Some will just grimly hang on. “With property rights as strong as they are in the US, some people may choose to go down with the ship,” said Harvard’s Keenan. “The question is whether they have the means and the options to do anything else.”
“People can usually cope with being a little less comfortable, but if you see repeated storms or severe damage to crops, that will trigger change,” said Solomon Hsiang, who researches how climate change will affect society at the University of California.
“There will be pressure to move a little north. It won’t be everyone, though, it won’t be like the great migration of wildebeest in Africa. Whole cities picking up and moving would be hugely expensive.”
Smaller towns are giving relocation a go, however. In 2016, the community of Isle de Jean Charles in Louisiana was the first place to be given federal money to replant itself. The population, situated on an island being eaten away by the sea, is looking to move to a former sugar cane farm 30 miles inland.
“We are called climate refugees but I hate that term,” said Chantal Comardelle, who grew up in the Isle de Jean Charles community.
“We will be the first ones to face this in the modern US but we won’t be the last. It’s important for us to get it right so other communities know that they can do it, too.”
About a dozen coastal towns in Alaska are also looking to relocate, as diminishing sea ice exposes them to storms and rising temperatures thaw the very ground beneath them. One, Newtok, has identified a new site and has some federal funding to begin uprooting itself.
A buyout of damaged and at-risk homes has already occurred in New York City’s Staten Island in the wake of Hurricane Sandy, while certain flood-prone houses in Houston, pummeled by Hurricane Harvey last year, are also being purchased and razed.
But the cost of doing this for all at-risk Americans would be eye-watering. Estimates range from $200,000 to $1m per person to undertake a relocation. If 13 million people do have to move, it seems fantastical to imagine $13tn, or even a significant fraction of this amount, being spent by governments to ease the way.

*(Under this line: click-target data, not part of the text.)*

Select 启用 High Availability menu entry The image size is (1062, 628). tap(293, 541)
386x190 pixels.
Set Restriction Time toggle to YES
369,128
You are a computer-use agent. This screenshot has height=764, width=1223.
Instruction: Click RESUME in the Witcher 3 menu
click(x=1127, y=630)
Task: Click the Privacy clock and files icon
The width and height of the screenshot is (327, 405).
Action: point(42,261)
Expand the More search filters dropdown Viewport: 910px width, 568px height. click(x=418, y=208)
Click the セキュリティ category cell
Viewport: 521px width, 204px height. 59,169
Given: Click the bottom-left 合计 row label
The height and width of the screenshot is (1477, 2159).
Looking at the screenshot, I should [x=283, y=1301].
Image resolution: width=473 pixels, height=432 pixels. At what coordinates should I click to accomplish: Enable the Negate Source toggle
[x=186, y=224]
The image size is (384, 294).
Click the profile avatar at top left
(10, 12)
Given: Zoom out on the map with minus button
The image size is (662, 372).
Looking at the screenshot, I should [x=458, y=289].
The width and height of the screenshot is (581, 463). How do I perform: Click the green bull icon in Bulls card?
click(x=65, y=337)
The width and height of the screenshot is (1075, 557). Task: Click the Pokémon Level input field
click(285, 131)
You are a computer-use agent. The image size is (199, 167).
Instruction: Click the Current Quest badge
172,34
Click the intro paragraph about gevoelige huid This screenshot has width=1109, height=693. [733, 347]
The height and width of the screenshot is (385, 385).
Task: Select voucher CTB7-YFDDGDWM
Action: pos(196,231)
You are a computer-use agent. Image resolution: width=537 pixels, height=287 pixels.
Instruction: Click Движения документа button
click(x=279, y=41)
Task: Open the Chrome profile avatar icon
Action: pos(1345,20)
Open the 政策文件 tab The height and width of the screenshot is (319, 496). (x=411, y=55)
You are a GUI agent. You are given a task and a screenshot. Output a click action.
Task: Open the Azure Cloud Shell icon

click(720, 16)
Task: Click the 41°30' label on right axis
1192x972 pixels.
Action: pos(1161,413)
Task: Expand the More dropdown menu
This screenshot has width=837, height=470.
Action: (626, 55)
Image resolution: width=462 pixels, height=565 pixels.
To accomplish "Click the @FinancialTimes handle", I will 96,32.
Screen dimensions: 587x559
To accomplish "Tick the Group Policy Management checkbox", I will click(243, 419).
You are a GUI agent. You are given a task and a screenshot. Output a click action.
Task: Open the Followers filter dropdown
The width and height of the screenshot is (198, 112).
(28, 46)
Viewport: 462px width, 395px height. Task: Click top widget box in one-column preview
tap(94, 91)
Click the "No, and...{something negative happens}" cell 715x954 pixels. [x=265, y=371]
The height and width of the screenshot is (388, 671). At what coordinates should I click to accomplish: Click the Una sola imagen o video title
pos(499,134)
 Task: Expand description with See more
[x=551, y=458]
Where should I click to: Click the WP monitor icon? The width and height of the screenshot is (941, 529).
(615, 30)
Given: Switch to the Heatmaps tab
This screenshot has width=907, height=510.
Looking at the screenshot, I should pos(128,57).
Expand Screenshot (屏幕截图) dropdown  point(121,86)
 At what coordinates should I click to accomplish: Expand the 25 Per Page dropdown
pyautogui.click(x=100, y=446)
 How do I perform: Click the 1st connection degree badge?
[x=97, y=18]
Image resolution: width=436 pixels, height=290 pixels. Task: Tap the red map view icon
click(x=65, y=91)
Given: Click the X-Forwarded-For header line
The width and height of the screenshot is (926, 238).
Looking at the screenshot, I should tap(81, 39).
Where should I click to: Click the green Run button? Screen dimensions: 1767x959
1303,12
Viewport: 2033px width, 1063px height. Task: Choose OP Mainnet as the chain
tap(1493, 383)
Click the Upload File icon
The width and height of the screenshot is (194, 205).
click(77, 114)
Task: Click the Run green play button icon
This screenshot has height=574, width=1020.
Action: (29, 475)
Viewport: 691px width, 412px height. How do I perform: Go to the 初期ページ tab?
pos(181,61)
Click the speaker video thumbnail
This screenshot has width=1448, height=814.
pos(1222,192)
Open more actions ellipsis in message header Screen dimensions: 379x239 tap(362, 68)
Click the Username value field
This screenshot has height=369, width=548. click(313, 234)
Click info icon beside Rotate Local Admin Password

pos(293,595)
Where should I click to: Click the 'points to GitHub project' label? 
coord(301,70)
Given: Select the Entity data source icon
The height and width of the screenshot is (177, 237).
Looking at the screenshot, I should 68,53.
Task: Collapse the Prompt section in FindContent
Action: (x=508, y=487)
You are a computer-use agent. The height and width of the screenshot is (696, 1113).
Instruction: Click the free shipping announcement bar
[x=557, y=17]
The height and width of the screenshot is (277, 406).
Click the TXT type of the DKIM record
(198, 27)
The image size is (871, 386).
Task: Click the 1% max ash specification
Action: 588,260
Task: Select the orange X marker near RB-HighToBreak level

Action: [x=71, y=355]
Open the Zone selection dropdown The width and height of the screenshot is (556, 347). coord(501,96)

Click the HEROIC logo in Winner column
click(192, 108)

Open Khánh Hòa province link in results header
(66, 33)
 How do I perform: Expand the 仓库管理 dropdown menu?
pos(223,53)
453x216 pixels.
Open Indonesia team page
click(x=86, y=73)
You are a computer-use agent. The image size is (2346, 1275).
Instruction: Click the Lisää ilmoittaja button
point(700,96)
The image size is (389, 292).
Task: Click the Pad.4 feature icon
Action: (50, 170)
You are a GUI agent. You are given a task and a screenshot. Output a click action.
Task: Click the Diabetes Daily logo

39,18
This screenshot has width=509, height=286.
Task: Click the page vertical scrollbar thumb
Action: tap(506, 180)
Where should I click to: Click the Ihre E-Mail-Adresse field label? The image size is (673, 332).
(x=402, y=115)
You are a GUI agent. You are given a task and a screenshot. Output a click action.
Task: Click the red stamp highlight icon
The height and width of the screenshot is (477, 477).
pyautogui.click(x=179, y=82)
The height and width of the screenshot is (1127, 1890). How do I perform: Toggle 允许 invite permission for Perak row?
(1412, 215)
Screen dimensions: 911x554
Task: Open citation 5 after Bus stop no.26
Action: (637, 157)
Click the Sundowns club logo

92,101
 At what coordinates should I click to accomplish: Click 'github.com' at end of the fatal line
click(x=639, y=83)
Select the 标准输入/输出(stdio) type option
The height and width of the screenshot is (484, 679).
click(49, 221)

“As a country we aren’t set up to deal with slow-moving disasters like this, so people around the country are on their own,” said Joel Clement, a former Department of the Interior official who worked on the relocation of Alaskan towns.
“In the Arctic I’m concerned we’ve left it too late. Younger people have left because they know the places are doomed. These towns won’t be relocated within five years and I’m sure there will be a catastrophic storm up there. My hope is no lives will be lost.”
Ultimately, the US will have to choose what it wants to defend and hope its ingenuity outstrips the environmental changes ranged against it. Not everyone will be able to shelter behind fortifications like the ‘big U’ planned to defend lower Manhattan. Wrenching decisions will have to be made as to what and where will be sacrificed.
“We won’t see whole areas abandoned but neighborhoods will get sparse and wild looking, the tax base will start to crumble,” said Stoddard, mayor of South Miami. “We don’t have the laws to deal with that sort of piecemeal retreat. It’s magical thinking to think someone else will buy out your property.
“We need a plan as to what will be defended because at the moment the approach is that some kid in a garage will come with a solution. There isn’t going to be a mop and bucket big enough for this problem.”